Which made her all that much more determined to prove she could make this work on her own. “No, I haven’t spoken to Claire in a couple weeks. Aren’t they in Rwanda?”

“Tunisia.” There was some rustling, and then he cursed. “Damn it, I need to go interview this person.”

“Another marketing director?”

“Yes,” he grumbled.

“The new one you hired quit? Does that make three?”

“If you came back, I wouldn’t have this problem.”

It’d probably help if he stopped yelling at them too. “I’ll talk to you later, Dad. I love you.”

He mumbled an incoherent yeah, you too and hung up.

She slipped the phone into her apron and checked on her chocolate croissants. Taking them out of the oven, she automatically put in a tray of almond croissants. Then she dropped her head into her hands and took a deep breath.

She was trying not to give in to negativity, but things were bad. Really bad. In thirty days she’d have no money left, and her credit was already on its way to being maxed out.

She was on the verge of losing everything: her business and her condo.

Worst case, she knew her parents would take her in, but she’d rather stab a knife in her heart than crawl home defeated. She could already hear her dad telling her over and over again how lacking she was compared to her older sister.

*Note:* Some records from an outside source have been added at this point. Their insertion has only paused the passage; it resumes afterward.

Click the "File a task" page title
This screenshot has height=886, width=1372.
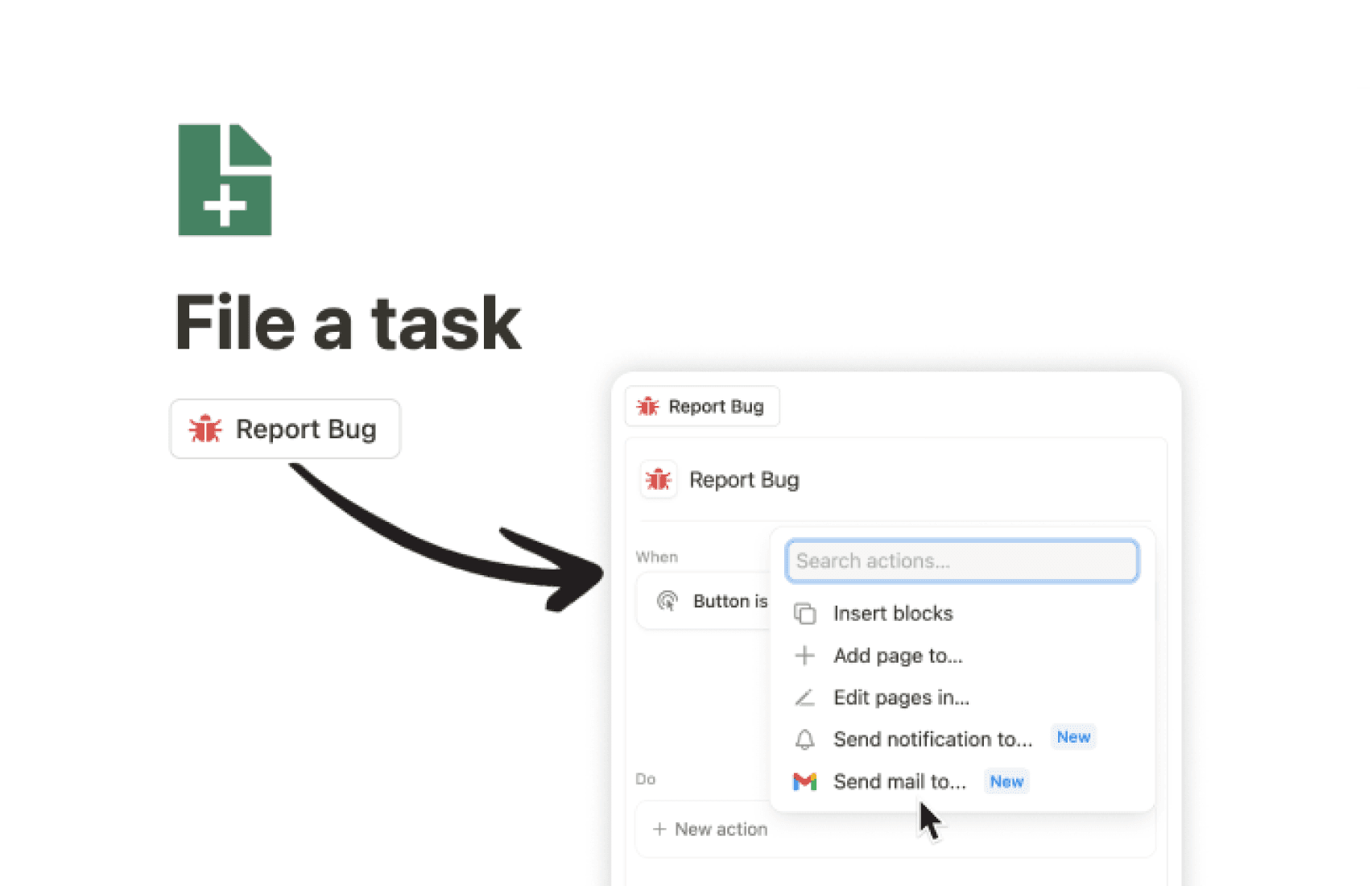pyautogui.click(x=348, y=324)
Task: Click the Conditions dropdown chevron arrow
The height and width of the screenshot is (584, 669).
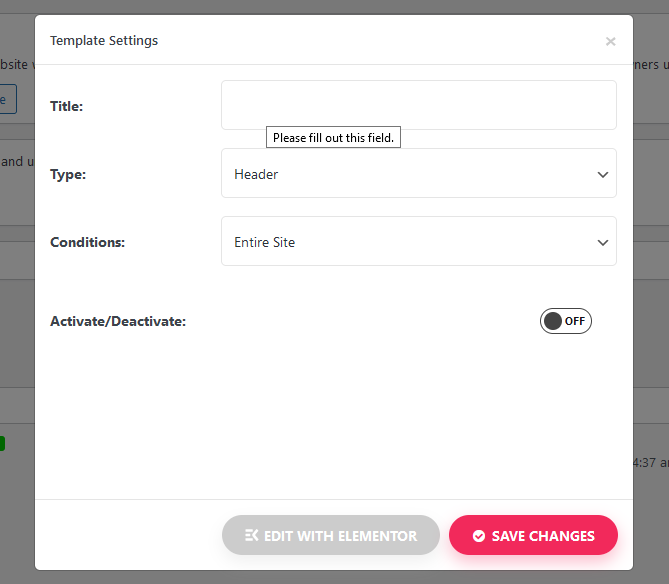Action: [602, 242]
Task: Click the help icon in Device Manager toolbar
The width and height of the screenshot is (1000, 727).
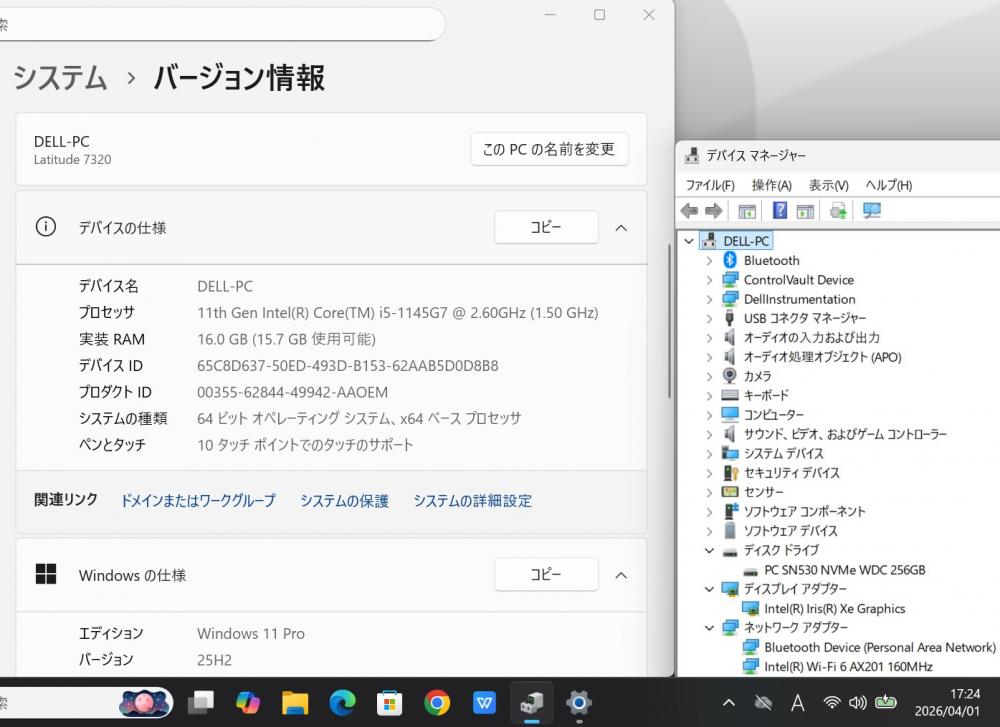Action: click(x=780, y=211)
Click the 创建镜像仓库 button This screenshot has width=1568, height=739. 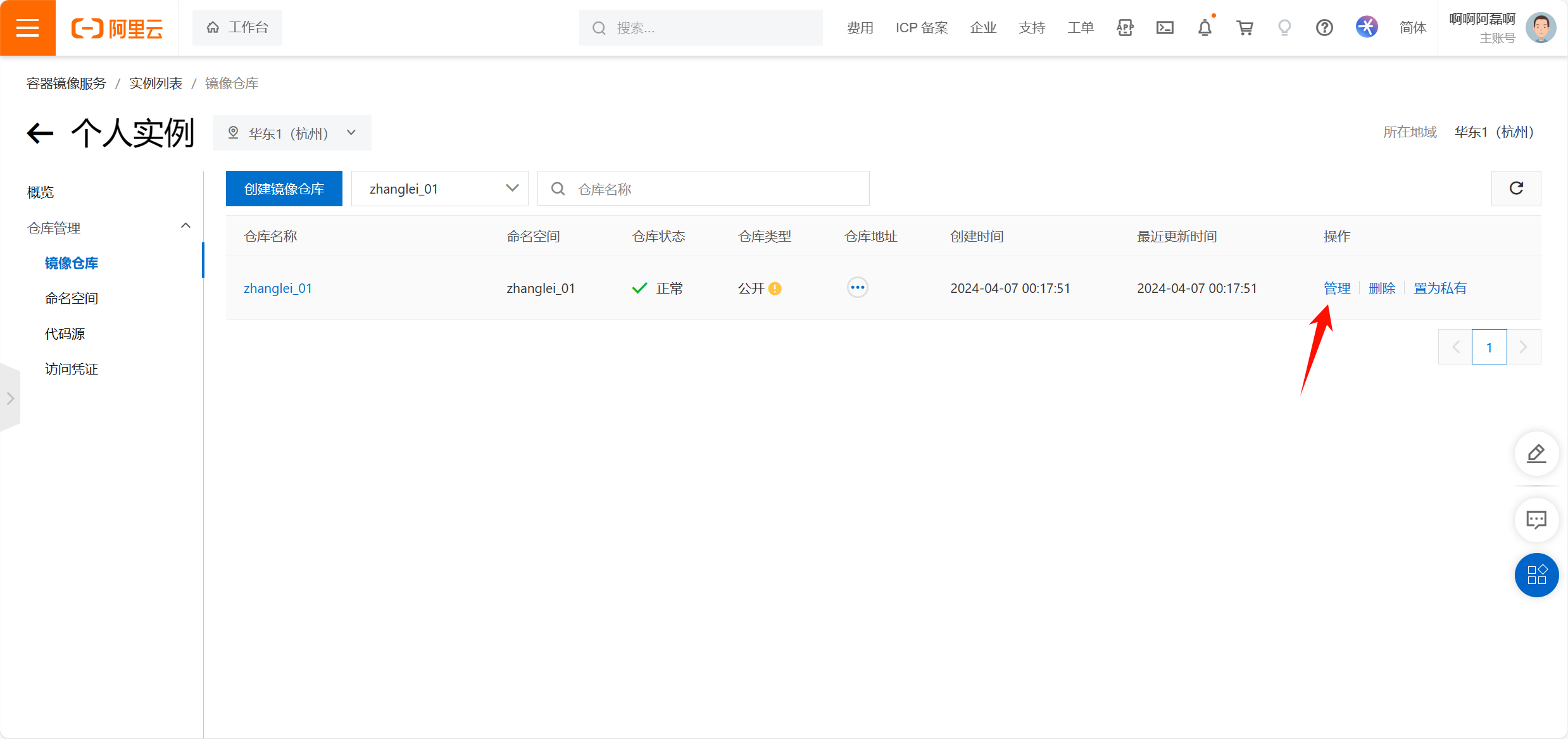(x=283, y=188)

She needed another six months of cash. In six months, she’d be in the black. But banks were tight with their money, especially when it came to lending to a broke baker.

She needed a miracle.

Shake it off. Picking up the tray of croissants, she pasted a smile on her face and went out front. When she saw Freya standing at the counter bouncing the small pink bundle strapped in front of her, Eve’s fake smile morphed into a genuine one. “Hey, you’re up early.”

“The kid wouldn’t sleep.” She looked down at her baby girl and cooed. “Yes, Mae, I love you so much, even when you wake me up pre-dawn.”

“My younger son only slept six hours a day.” Allison laughed. “But it gets better.”

“When?” Freya asked disbelievingly.

“When they go off to college.”

“I can make it better now,” Eve said. “Go sit and I’ll bring you a cappuccino.”

“Hurry, because I’ll fall asleep if I get too comfortable.” Soothing Mae, she went to sit in one of the cushy chairs in the window.

Plating a scone to go with the cappuccino, Eve asked Allison to hold the fort and joined Freya.

“A scone,” her best friend said reverently, immediately popping a piece in her mouth. “I knew there was a reason I went to so much trouble for you.”

“Trouble?”

Freya reached into a pocket and held out a folded scrap of paper.

“What’s this?” Eve opened and read it. There was a woman’s name and number written in Freya’s crisp handwriting.

“You know that my sister’s boyfriend is a chef, right? Well, Max knows someone who knows someone who knows Daniela Rossi.”

“I love Daniela Rossi,” Eve said. Daniela was the pastry chef of the stars and the inspiration for Eve’s baking. “She’s coming out with her first cookbook soon.”

“Yes, and she’s looking for a place to launch her press tour.” Freya leveled her a look. “Hint, hint.”

Eve gasped and clutched the paper to her chest. “You do love me.”

Her best friend nodded. “When I heard about it, I knew it was just the thing you needed. It’d put you on the map in a big way.”

“And I have the perfect location, in the best city in the world for a pastry cookbook.” She looked around her warm shop and inhaled the sweetness of bread and coffee. “I can see it too. I’ll pack this place and make her recipes to serve. I’ll get a ton of press coverage and—”

“Whoa up, cowgirl.” Freya grinned. “You’re better off writing down your marketing plans. They’re lost on me. But if you need flyers or anything designed, I’m your woman.”

“You’re my fairy godmother,” she corrected, leaning to hug her. “Thank you.”

“You’re going to make this work, Eve.”

“Yes. Yes, I am.” She exhaled and tucked the paper safely into her pocket. Her miracle had been handed to her. Now she just needed to make it happen.